One of us had to live to fulfill all God has planned.

My choice was made for me, you can still make yours.

Go my love, my sister, my twin; go and live the life you choose to live.

The life I never got.

I will always be with you, watching you, happy.

We will meet again, someday, and when that day comes, nothing and no one can separate us.

 303801_3217913907122_584001521_n (1)

(*My comments:  You may have trouble believing someone could remember being in the womb, but there is quite a bit of evidence available to collaborate what Terri speaks about.  I’ve personally talked to several people who have memories pre-birth.  That is a subject for another day, or perhaps a rabbit trail for you.)

You may be familiar with the name Gianna Jessen, she herself an abortion survivor, speaker and singer who has shares her story publicly.  The recent movie, October Baby depicts the story of a young woman when she discovers she was adopted along with the additional information that her birth mother had tried to abort her.  It delves into the issue of post-abortion syndrome, touches on Gianna’s story and features some of her music.

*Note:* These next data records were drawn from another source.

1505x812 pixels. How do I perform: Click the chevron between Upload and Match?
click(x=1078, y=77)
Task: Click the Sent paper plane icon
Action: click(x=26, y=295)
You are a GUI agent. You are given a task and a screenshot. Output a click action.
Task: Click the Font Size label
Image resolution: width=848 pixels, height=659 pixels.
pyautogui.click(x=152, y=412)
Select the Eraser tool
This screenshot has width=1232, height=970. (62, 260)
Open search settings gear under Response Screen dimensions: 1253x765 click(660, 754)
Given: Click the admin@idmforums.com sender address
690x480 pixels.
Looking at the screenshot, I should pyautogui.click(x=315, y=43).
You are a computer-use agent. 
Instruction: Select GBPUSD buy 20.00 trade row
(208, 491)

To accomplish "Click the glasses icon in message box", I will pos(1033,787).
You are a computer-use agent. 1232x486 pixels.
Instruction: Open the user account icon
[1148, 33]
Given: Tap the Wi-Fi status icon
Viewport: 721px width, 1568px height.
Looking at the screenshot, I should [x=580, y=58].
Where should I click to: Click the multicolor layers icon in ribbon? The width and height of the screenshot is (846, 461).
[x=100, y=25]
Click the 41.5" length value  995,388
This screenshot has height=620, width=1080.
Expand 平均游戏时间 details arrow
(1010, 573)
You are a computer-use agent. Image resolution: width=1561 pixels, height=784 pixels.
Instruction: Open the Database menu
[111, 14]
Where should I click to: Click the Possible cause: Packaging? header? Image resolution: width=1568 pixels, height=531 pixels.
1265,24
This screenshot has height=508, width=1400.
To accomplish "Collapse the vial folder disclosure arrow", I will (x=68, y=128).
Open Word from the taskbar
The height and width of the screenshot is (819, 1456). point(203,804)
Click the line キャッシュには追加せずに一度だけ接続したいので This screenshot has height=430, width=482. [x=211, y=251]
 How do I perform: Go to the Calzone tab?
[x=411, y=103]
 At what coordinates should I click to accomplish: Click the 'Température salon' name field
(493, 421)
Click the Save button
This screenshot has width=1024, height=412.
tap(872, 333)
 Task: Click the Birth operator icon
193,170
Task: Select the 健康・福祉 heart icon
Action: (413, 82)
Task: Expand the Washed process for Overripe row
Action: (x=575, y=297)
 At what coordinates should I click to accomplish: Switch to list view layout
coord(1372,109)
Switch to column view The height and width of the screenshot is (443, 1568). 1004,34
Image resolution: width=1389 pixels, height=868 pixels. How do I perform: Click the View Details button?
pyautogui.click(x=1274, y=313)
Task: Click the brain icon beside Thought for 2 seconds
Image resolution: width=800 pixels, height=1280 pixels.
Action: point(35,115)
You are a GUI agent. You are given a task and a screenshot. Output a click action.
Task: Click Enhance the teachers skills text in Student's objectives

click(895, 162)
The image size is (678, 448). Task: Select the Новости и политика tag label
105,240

468364_3508693646021_1385837183_o Terri with Gianna at the Red Carpet Screening of October Baby in her home state, AL.

More from Terri:  “The more I learn about post-abortion syndrome, the more I realize that my mother’s behavior through the years is NOT a mystery. Nobody has ever been able to really figure her out, and I’ve heard everything from schizophrenia to bi-polar, but the closest I could ever figure out was borderline personality disorder. But now I finally know that her behavior is actually quite predictable and expected for someone who has had abortions. Her responses to me, whom she thought she had aborted, are very normal for someone in her place. It makes it so much easier for me to forgive her and have compassion on her. It makes sense now. I cannot imagine what she has been through. And I realize that there are millions of women going through this on some level. I know it affects different people differently. The myth is that an abortion “takes care” of the problem. The reality is that the problems just get started with abortion. First of all, there are the possible PHYSICAL dangers, which are all too common: perforated uterus, nicked bowel, hemorrhage, etc. If she ends up going to the emergency room later, it isn’t connected in the medical records to the abortion. I have friends who are ER nurses in various parts of the country who see the fallout of botched abortions all the time. Then, of course, there is the devastation to the baby, usually death.

But now I have learned that there are over 44 THOUSAND abortion survivors in the US alone! For us, there are emotional consequences that have haunted us all our lives, even though many of us had no clue about the origin of these things.

On some level, there are memories and long-lasting psychological ramifications. And finally, there are the devastating psychological ramifications for the mother. She may not acknowledge them, or they may not surface for some time. She may formulate an alternate reality in order to cope. But nobody tells her before the “procedure” of the risks of long-term psychological damage, including depression, or personality disorders. I know I had no clue.

How MANY of the women walking around us every day are haunted by the memory of abortion, and how many men? We have become a generation of the walking wounded.

I am reminded of this passage in Isaiah 42:22 – 23 (from the chapter that the Lord had me read every single day for more than a month years ago – now I know why) –

22 But this is a people plundered and looted,    all of them trapped in pits    or hidden away in prisons. They have become plunder,    with no one to rescue them; they have been made loot,    with no one to say, “Send them back.” (Lit. “restore” in Hebrew) 23 Which of you will listen to this    or pay close attention in time to come? 

**  My comments:  If this story hits home for you, you CAN overcome, there IS HOPE.  Terri embraced forgiveness early in her journey and you can do it now.  The oils are incredibly helpful in moving through with painful emotions, past and present.

Terri LaPoint - Lavender

Terri, you know I love you.  Thank you for sharing your story.  Thank you for speaking out.  Blessings to you.

3 John 2  “Beloved, I pray that in all respects you may PROSPER and be in GOOD HEALTH, just as your SOUL PROSPERS.”